Près de quarante ans après leur introduction par le narcotrafiquant Pablo Escobar, les “hippopotames de la cocaïne” vont être abattus pour protéger la biodiversité locale. Le gouvernement colombien justifie ce choix par l’urgence écologique, malgré la colère des militants pour les droits des animaux.
Voilà des dizaines d’années qu’ils errent en maîtres dans le corregimiento de Doradal, situé à proximité de l’hacienda Nápoles (Colombie) : des dizaines d’hippopotames prolifèrent en masse dans cette région, s’attaquant parfois à la population. Les mammifères, introduits dans les années 1980 par le narcotrafiquant Pablo Escobar, vont prochainement être euthanasiés. 80 hippopotames seraient concernés par cette mesure : c’est le ministère de l’Environnement colombien qui a récemment annoncé la nouvelle, expliquant vouloir limiter la propagation de l’espèce.

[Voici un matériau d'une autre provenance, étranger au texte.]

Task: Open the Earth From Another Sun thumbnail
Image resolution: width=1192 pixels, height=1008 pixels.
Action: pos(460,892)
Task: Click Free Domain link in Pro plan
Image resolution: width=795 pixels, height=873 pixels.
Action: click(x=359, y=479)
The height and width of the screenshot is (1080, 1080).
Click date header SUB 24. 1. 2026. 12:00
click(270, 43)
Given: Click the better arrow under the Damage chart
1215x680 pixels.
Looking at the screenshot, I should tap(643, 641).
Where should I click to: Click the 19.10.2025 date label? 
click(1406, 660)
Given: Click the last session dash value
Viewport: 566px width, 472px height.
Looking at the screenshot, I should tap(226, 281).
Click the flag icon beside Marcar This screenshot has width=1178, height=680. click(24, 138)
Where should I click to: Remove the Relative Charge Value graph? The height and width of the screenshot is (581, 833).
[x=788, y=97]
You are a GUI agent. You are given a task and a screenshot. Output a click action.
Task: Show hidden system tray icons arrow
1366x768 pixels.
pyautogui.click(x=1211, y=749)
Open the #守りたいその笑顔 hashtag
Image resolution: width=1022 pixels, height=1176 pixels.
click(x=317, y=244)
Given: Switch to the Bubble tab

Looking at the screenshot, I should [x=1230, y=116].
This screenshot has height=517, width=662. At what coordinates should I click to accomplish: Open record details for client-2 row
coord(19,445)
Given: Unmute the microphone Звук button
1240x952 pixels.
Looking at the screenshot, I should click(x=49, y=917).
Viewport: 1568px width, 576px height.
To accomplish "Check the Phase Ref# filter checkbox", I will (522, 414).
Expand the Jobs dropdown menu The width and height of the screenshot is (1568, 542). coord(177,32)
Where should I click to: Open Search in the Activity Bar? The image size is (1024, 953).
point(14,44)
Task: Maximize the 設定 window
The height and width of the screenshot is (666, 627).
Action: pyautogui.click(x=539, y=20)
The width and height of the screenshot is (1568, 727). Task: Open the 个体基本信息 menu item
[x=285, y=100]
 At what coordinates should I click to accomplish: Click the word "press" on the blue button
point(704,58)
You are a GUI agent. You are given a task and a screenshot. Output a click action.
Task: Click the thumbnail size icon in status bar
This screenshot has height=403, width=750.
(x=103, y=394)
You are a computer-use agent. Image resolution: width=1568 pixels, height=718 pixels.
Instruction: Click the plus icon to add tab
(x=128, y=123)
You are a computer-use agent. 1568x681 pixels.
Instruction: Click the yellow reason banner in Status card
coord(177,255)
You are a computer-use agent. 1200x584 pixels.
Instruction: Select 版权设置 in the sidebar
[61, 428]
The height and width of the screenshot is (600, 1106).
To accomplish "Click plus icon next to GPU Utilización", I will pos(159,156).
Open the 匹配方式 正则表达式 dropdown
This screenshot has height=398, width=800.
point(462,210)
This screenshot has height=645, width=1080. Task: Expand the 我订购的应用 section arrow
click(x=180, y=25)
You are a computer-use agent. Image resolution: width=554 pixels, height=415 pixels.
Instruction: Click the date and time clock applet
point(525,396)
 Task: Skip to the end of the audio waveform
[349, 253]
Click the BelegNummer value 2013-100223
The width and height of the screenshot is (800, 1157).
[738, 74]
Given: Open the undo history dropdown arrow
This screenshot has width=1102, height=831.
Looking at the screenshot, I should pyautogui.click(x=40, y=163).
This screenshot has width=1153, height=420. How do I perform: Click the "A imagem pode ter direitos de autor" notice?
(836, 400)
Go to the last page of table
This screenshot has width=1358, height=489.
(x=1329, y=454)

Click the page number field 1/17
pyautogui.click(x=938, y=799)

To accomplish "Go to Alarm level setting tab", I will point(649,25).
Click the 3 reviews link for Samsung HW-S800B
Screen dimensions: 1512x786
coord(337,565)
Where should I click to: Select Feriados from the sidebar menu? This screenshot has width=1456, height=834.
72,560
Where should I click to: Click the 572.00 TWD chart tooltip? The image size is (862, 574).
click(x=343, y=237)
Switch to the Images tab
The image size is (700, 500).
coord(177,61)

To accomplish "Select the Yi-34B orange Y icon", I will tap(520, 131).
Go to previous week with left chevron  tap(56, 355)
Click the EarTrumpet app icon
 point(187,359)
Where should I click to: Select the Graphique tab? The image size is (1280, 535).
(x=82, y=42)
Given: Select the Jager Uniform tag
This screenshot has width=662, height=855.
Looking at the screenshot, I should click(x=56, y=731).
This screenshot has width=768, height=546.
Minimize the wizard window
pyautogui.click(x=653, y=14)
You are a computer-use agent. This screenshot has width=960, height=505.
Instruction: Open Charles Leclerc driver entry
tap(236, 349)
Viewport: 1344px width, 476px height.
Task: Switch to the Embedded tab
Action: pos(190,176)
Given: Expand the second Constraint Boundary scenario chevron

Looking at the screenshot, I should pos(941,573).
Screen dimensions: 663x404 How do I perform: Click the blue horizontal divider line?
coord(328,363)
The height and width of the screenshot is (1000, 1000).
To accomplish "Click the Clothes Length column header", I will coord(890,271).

“Si nous ne faisons pas cela, nous ne pourrons pas contrôler leur population, a déclaré Irene Velez, la ministre colombienne de l’Environnement. Nous devons prendre cette mesure pour préserver nos écosystèmes”. Des mesures avaient pourtant été prises par le gouvernement colombien : l’exécutif avait engagé des opérations de stérilisation coûteuses sur le terrain sur ces 12 dernières années. Il en coûtait en effet 40 millions de pesos colombiens (soit près de 9 500 euros, ndlr) par mammifère. Les mesures engagées par les autorités colombiennes n’avaient par ailleurs donné aucun résultat.
Une décision “cruelle”
De leur côté, plusieurs associations de défense des animaux ont dénoncé une décision “cruelle” : “Les tueries et les massacres ne seront jamais acceptables, déplore Andrea Padilla, sénatrice et militante pour les droits des animaux sur le réseau social X. Ce sont des créatures en bonne santé qui sont victimes de la négligence”.
En pratique, mammifères descendent de quatre hippopotames qui avaient été amenés dans le pays dans les années 1980 par Escobar, alors qu’il construisait un zoo privé à l’Hacienda Nápoles. Le trafiquant de drogue s’était fait construire un immense ranch dans la vallée de la Magdalena, incluant une piste d’atterrissage pour sa résidence de campagne.